Ok, so make a firm assertion I can argue against. They were private games? Ok, I agree.
Google manipulated it in such a way that the weaker engine won? I disagree.
Exactly.
Ok, so make a firm assertion I can argue against. They were private games? Ok, I agree.
Google manipulated it in such a way that the weaker engine won? I disagree.
Exactly.
I haven't seen any of the games played, so I don't know what happened. How did AlphaZero win? (mate, time, etc.)
Ok, so make a firm assertion I can argue against. They were private games? Ok, I agree.
Google manipulated it in such a way that the weaker engine won? I disagree.
Exactly.
It really doesn't matter if you disagree with #2, if #1 is true. If the games are private, we can argue til kingdom come...that's the whole point. There will never be proof until A0's team does it right, ala Leela.
While the critics of the match logistics have an excellent claim, the larger point for me was the beautiful way that AlphaZero won its games. They were incredible.
Could the Google DeepMind team have AlphaZero win the same way against a fully hardware optimized, gigantic hash table, opening book, and everything else that the Stockfish development team wants?
Who knows? But it would be fun to see!!
The second match provided a 32Gb hash table, opening books and the same fast hardware as TCEC (44 core). It was only slightly different to the first match. Any further changes would have less effect.
Stockfish' best shot might be to use intensive computing power to develop a drawing book and hope it could do well enough to hang on against the superior player.
the larger point for me was the beautiful way that AlphaZero won its games. They were incredible.
Although... out of (IIRC) 1300 games (there were open specific matches totaling 1200 games) they only released those 10 wins. Sure some of them were amazing, but we saw <1%
We should remember A0 only scored ~65% which is only good enough for a 100 Elo gap. Sure they showed us some spectacular wins, but most games were drawn.
The larger point for me was that neural networks are interesting and a little scary. Remember A0 is not a chess engine, it was also the best at go and shogi.
It's amazing that these neural networks (more information available on Leela) are known to be not very strong tactically, but hardly suffer (because they don't tend to get into situations where they are at risk of a tactical coup, or perhaps needing one in a timely fashion). Exactly the opposite of the early engines (only way stronger). Any weaknesses left in the top engines are all positional in nature.
This might shed some light on AlphaZero's rating (Skip to 2017).
https://www.youtube.com/watch?v=dgwPK3HKTgI
This confirms the fact that others had to convince me of: AlphaZero, brilliant as it was, has been clearly surpassed by the recent best. Stockfish 12 was a huge leap due to the NN enhancements and Stockfish 13 is a little better (and also by LC0, an open source project inspired by AlphaZero).

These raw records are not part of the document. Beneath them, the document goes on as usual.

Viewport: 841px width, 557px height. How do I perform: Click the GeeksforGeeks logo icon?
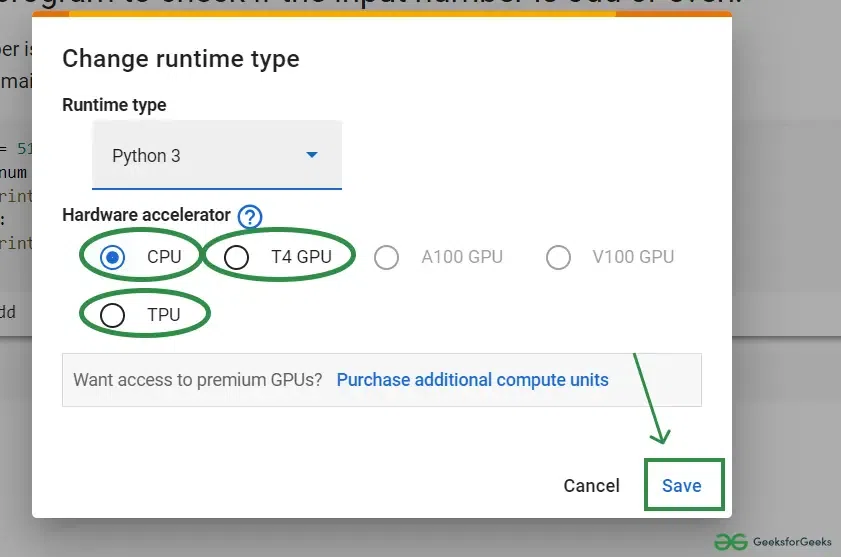coord(732,541)
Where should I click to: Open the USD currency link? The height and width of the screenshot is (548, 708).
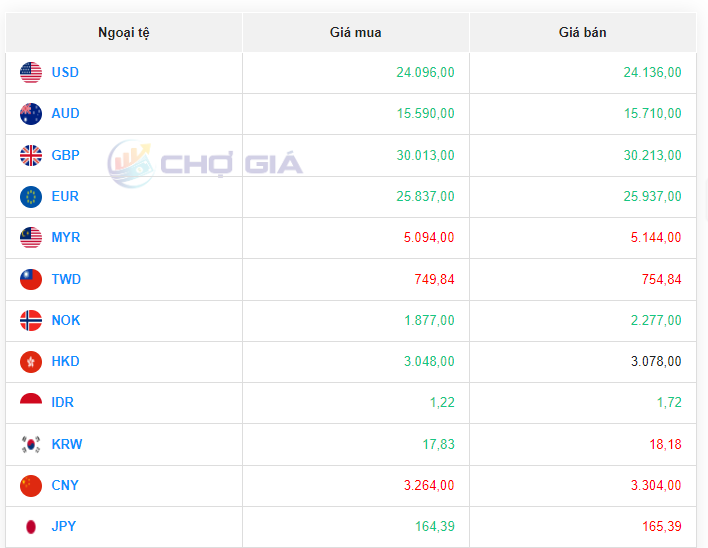pos(65,72)
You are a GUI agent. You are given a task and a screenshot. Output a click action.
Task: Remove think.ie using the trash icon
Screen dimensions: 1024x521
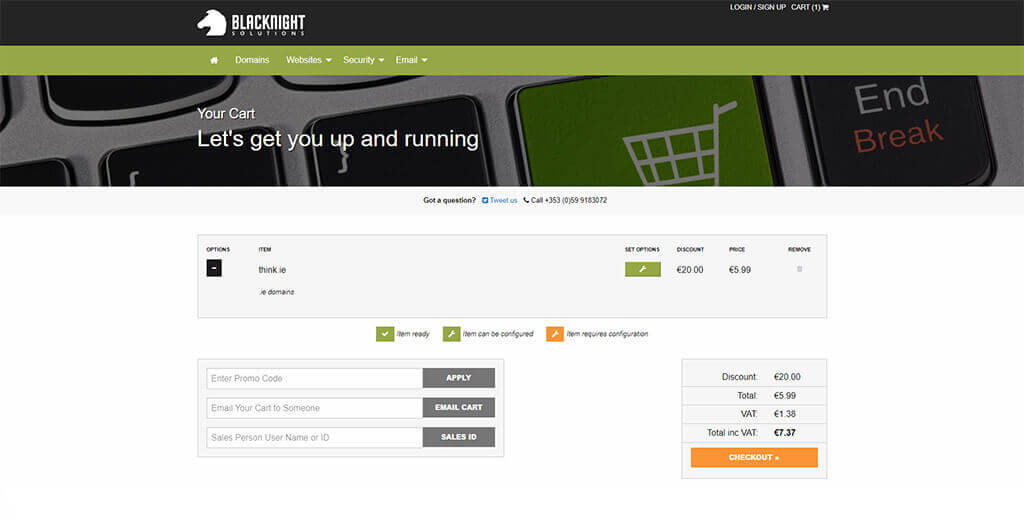click(x=799, y=269)
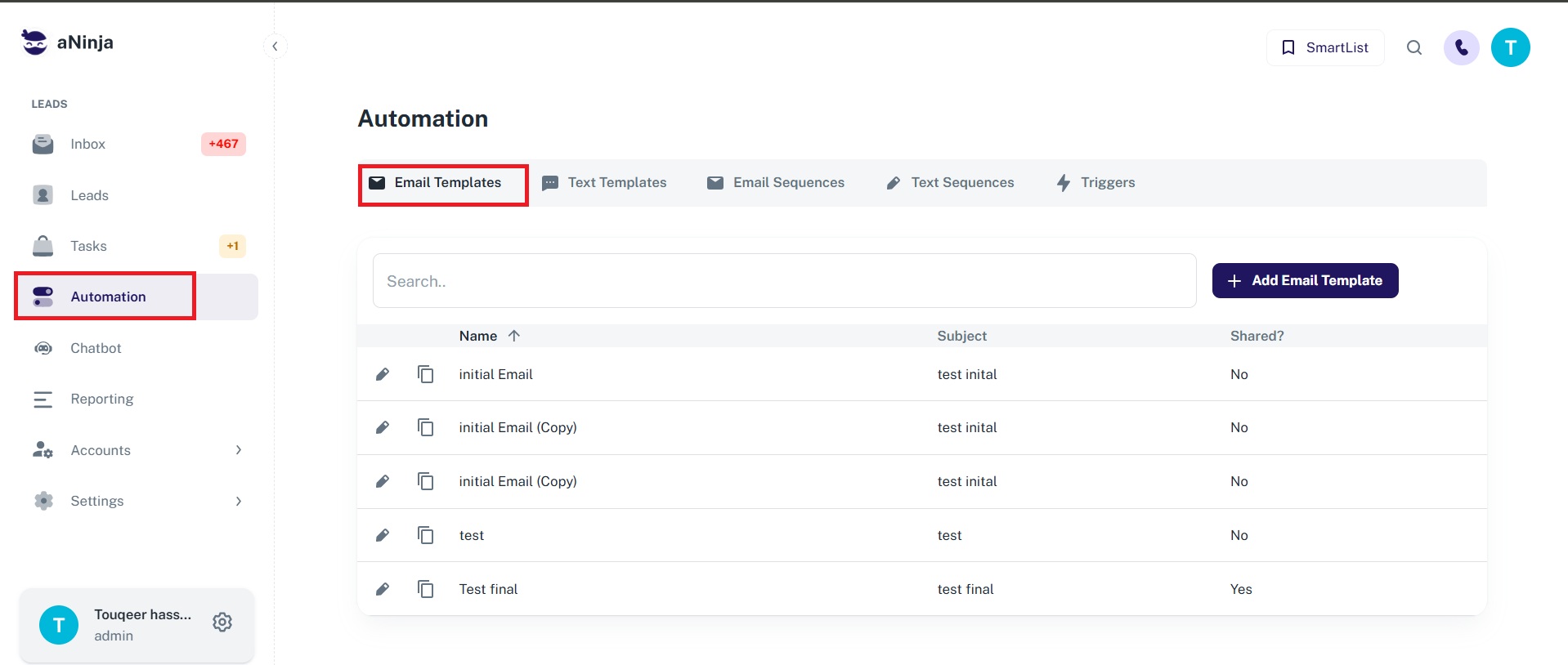The height and width of the screenshot is (665, 1568).
Task: Open the gear icon beside user name
Action: click(222, 623)
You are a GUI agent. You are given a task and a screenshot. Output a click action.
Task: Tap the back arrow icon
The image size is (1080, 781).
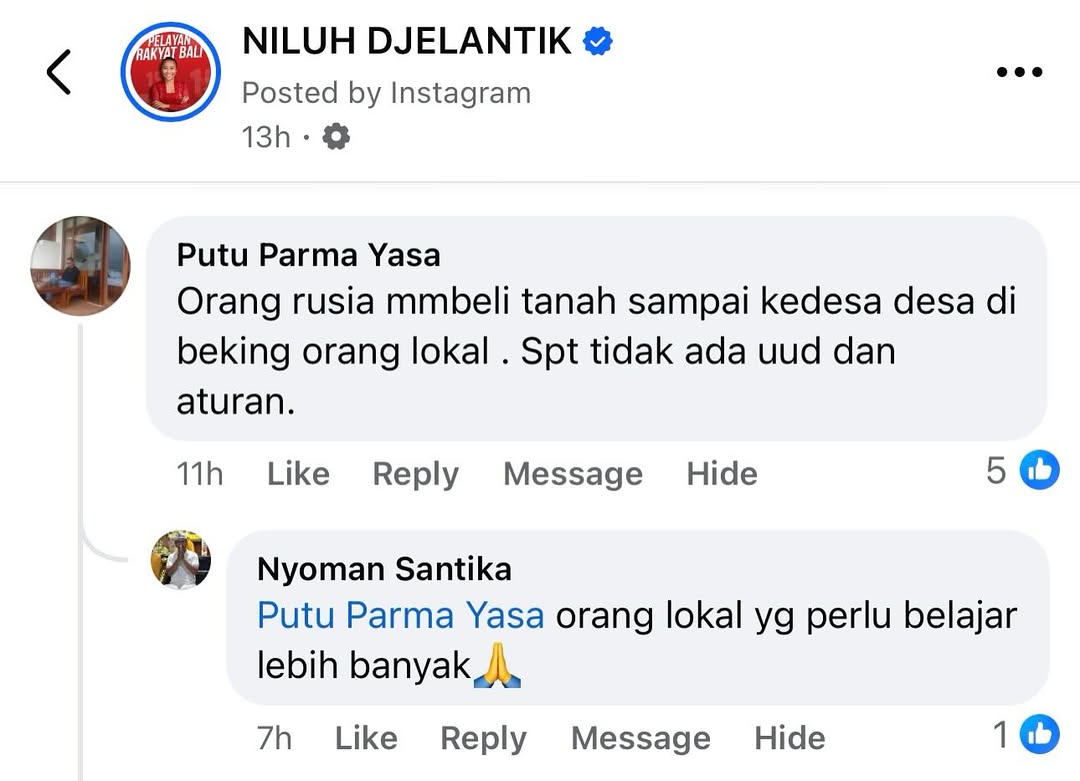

Hopefully it will be a bigger advance than 13.
Now I infer that the video was showing blitz ratings, like those given at https://www.sp-cc.de/
As such, they are not as impressive as I thought. The standard time control ratings would be significantly lower, due to the (empirically) narrower scale. A practical advantage of blitz ratings is that you can get a lot more games played. The lower percentage of draws might be viewed as a plus but its the net wins that really matter.
It's a knockout tournament involving matches. Rather like the later stages of the FIDE WCC and somewhat better at determining the true best player but with some luck when players are of similar standard.
While it was tenable to argue that the first match conditions handicapped Stockfish enough to make it unclear it had been beaten (I did not believe so: I thought the result would prove genuinely indicative of relative strength), the later match answered all those questions and confirmed AlphaZero is significantly superior (remember it won even with 1/10 as much time as Stockfish).